Dataset excerpts
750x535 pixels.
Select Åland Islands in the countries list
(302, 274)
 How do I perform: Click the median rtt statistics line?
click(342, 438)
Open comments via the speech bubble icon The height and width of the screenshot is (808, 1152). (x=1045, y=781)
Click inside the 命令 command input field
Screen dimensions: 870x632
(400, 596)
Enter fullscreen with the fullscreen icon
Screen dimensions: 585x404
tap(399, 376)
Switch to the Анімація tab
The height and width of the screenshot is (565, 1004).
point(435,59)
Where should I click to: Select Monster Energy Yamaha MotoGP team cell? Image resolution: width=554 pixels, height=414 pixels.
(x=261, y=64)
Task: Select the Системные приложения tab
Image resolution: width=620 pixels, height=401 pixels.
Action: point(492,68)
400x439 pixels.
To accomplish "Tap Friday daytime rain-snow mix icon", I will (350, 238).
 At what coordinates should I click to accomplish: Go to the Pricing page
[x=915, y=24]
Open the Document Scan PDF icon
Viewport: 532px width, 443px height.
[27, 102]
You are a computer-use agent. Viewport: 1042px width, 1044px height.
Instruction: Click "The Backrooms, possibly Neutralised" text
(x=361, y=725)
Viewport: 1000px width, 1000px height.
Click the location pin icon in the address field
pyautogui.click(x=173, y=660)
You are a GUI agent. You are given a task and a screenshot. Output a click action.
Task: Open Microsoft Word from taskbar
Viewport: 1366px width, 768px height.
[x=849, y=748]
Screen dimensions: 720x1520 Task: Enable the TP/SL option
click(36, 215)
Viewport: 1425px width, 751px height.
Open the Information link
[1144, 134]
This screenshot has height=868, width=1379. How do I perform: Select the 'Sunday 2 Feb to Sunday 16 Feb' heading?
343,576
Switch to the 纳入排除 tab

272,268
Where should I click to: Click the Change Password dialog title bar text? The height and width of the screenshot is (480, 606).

**Task details**
When you output the entries, keep every line exactly as it appears above.

**Solved exercise**
750x535 pixels.
Select Åland Islands in the countries list
(302, 274)
 How do I perform: Click the median rtt statistics line?
click(342, 438)
Open comments via the speech bubble icon The height and width of the screenshot is (808, 1152). (x=1045, y=781)
Click inside the 命令 command input field
Screen dimensions: 870x632
(400, 596)
Enter fullscreen with the fullscreen icon
Screen dimensions: 585x404
tap(399, 376)
Switch to the Анімація tab
The height and width of the screenshot is (565, 1004).
point(435,59)
Where should I click to: Select Monster Energy Yamaha MotoGP team cell? Image resolution: width=554 pixels, height=414 pixels.
(x=261, y=64)
Task: Select the Системные приложения tab
Image resolution: width=620 pixels, height=401 pixels.
Action: point(492,68)
400x439 pixels.
To accomplish "Tap Friday daytime rain-snow mix icon", I will (350, 238).
 At what coordinates should I click to accomplish: Go to the Pricing page
[x=915, y=24]
Open the Document Scan PDF icon
Viewport: 532px width, 443px height.
[27, 102]
You are a computer-use agent. Viewport: 1042px width, 1044px height.
Instruction: Click "The Backrooms, possibly Neutralised" text
(x=361, y=725)
Viewport: 1000px width, 1000px height.
Click the location pin icon in the address field
pyautogui.click(x=173, y=660)
You are a GUI agent. You are given a task and a screenshot. Output a click action.
Task: Open Microsoft Word from taskbar
Viewport: 1366px width, 768px height.
[x=849, y=748]
Screen dimensions: 720x1520 Task: Enable the TP/SL option
click(36, 215)
Viewport: 1425px width, 751px height.
Open the Information link
[1144, 134]
This screenshot has height=868, width=1379. How do I perform: Select the 'Sunday 2 Feb to Sunday 16 Feb' heading?
343,576
Switch to the 纳入排除 tab

272,268
Where should I click to: Click the Change Password dialog title bar text? The height and width of the screenshot is (480, 606).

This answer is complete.